▶ Task prompt
Copy the data word for word from its start through the line containing "sidebar-item-label: 收录网站 is", leaving out the pictures.

[Data from a collection]
╔══

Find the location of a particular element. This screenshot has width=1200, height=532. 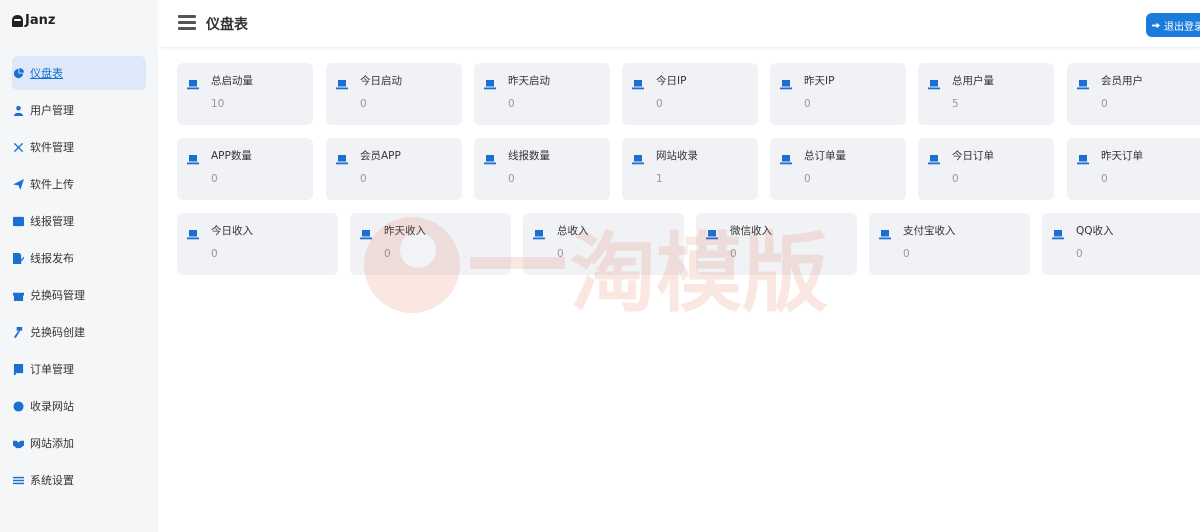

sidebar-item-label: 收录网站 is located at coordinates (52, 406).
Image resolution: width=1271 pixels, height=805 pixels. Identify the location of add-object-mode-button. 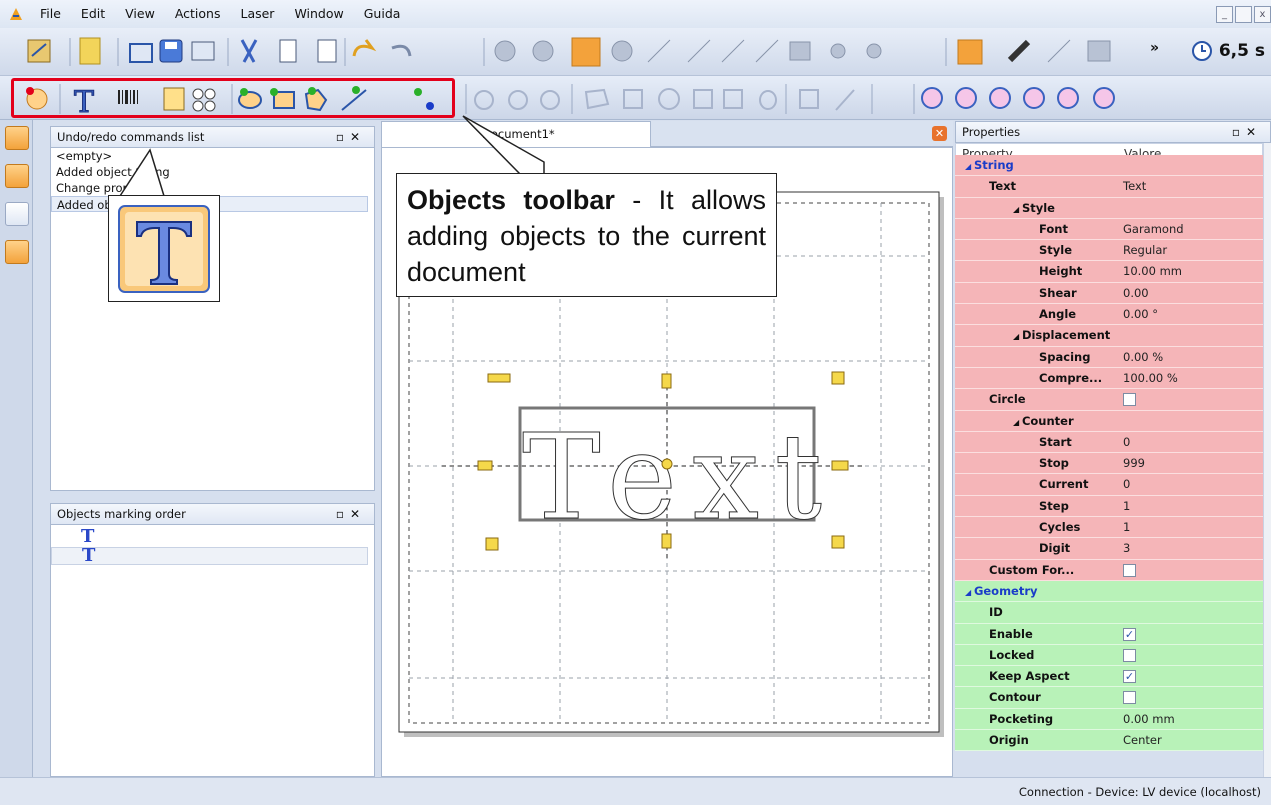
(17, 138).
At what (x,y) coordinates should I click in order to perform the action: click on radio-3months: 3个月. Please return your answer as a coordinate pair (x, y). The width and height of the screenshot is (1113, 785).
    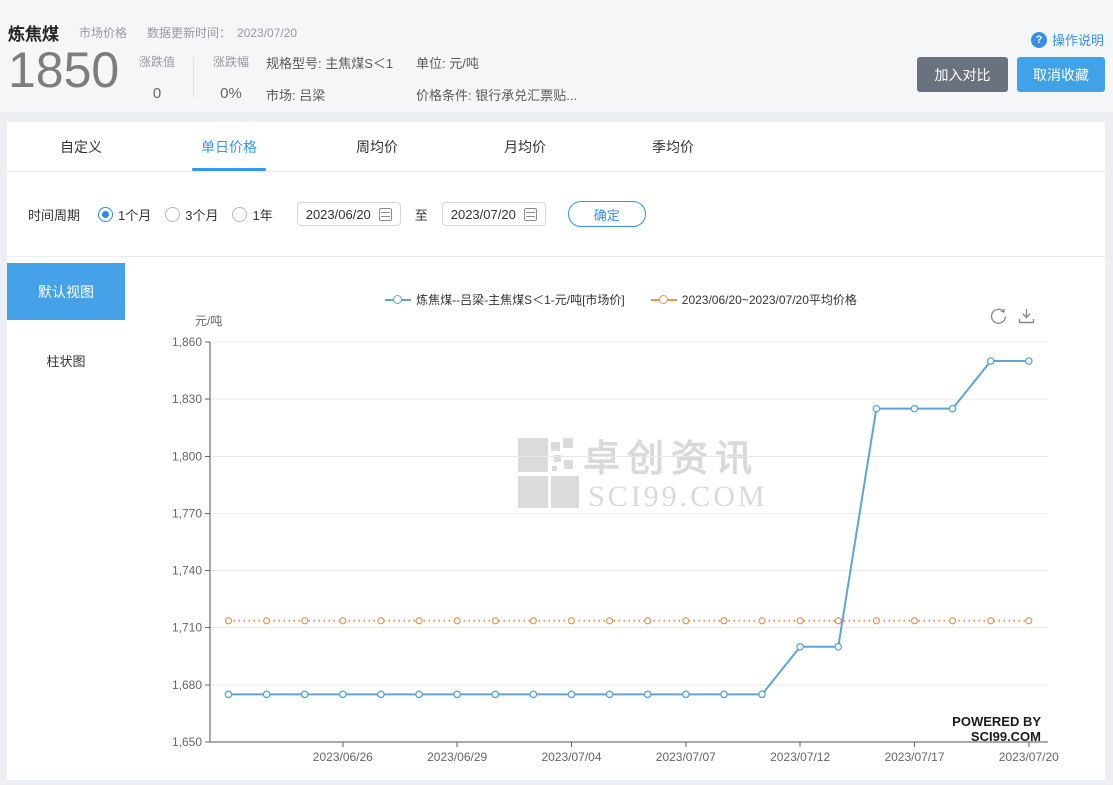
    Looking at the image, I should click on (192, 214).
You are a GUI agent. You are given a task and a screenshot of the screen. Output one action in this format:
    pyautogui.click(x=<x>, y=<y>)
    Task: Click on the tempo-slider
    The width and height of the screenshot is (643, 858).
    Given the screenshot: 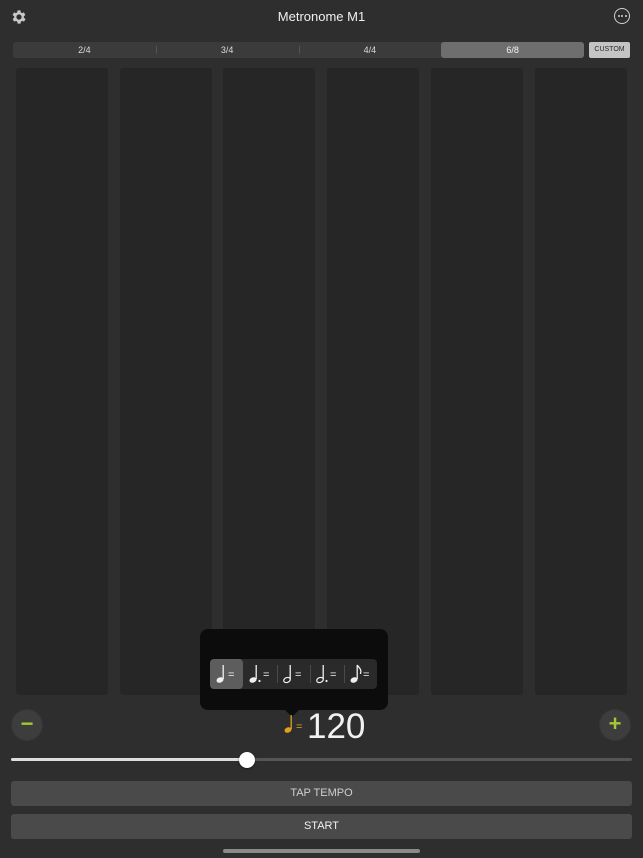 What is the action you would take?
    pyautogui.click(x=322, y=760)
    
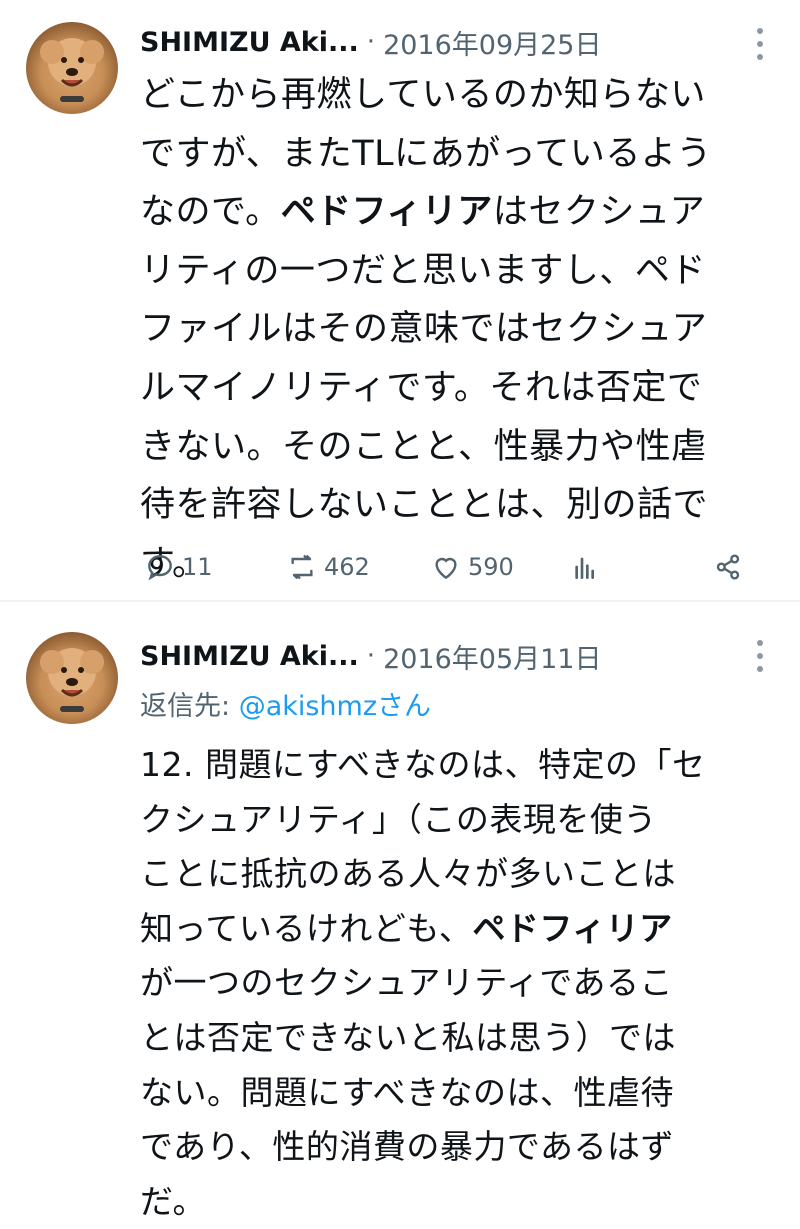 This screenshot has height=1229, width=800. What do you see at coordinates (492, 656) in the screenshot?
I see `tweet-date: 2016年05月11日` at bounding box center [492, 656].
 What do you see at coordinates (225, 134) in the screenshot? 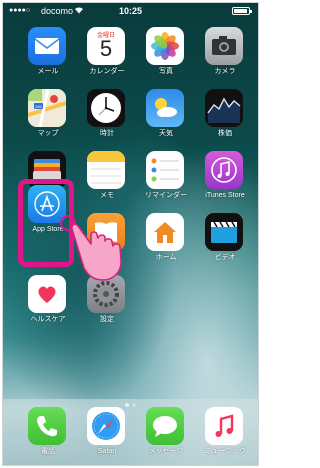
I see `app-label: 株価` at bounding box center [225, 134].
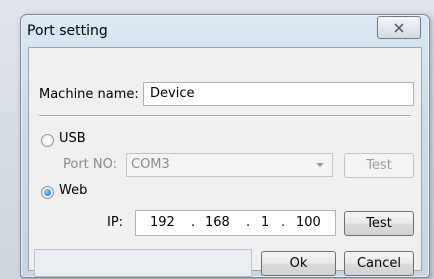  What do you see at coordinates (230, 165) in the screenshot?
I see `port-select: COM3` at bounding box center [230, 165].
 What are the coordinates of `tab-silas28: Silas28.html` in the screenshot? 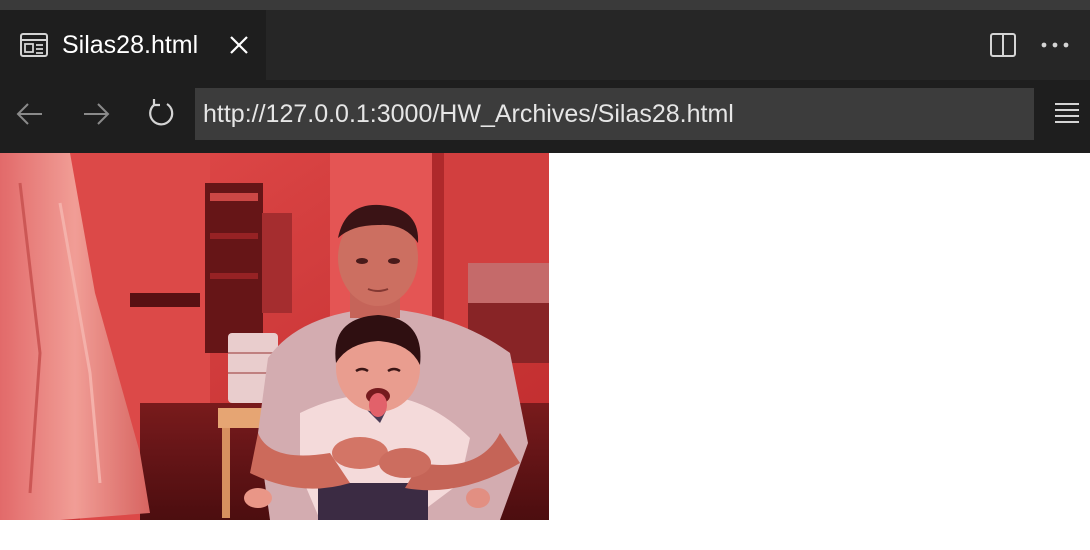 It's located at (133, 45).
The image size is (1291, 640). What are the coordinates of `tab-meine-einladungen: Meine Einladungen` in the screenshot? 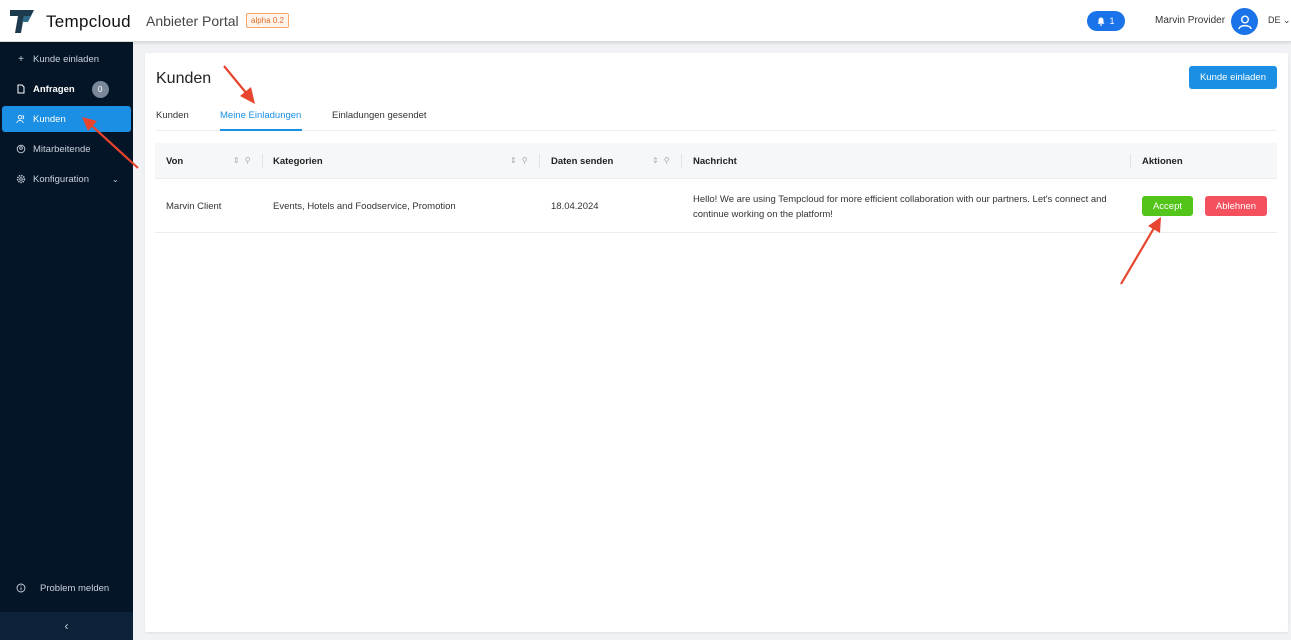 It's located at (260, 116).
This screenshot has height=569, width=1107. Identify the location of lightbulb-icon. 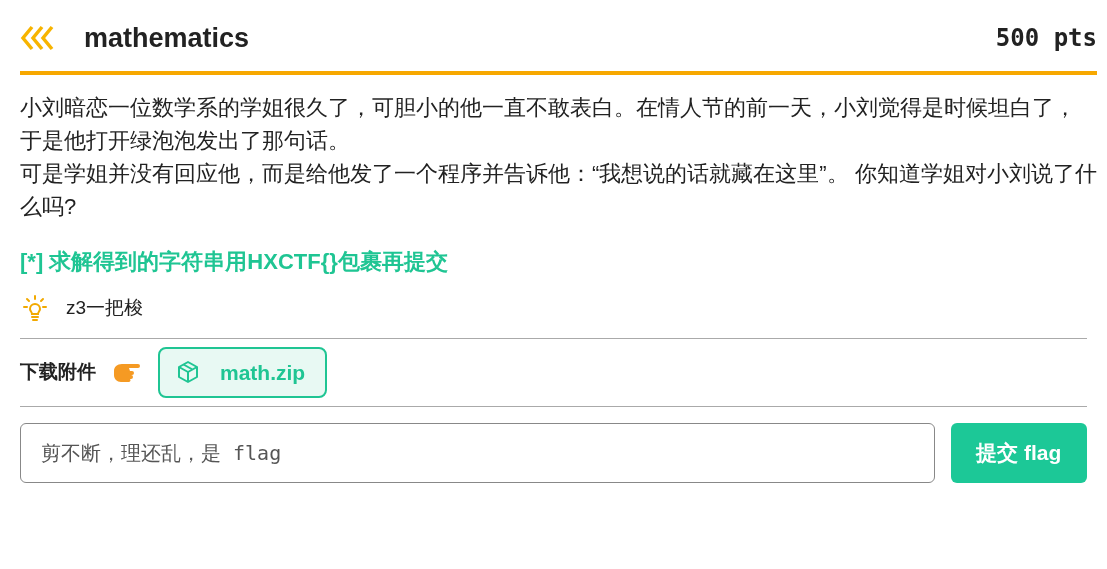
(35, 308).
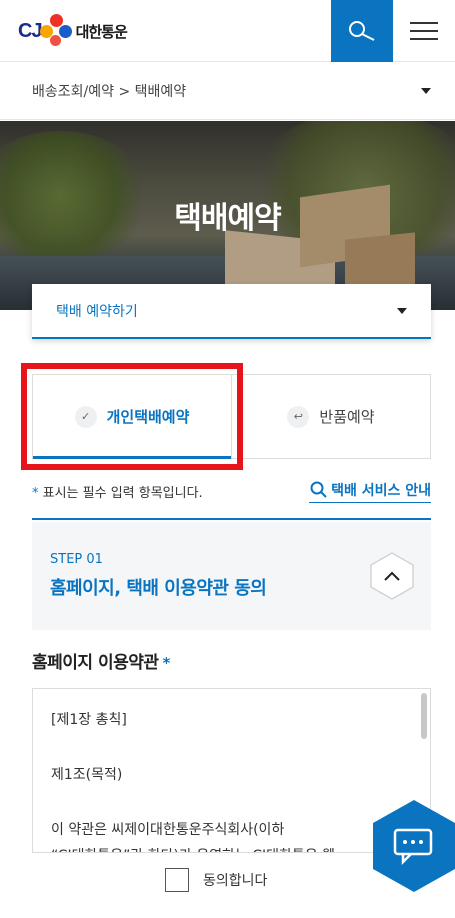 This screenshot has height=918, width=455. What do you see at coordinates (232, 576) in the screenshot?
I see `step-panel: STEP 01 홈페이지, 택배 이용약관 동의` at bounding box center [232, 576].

╚══

▶ Problem solution
Find the location of a particular element. This screenshot has width=1200, height=532. 

sidebar-item-label: 收录网站 is located at coordinates (52, 406).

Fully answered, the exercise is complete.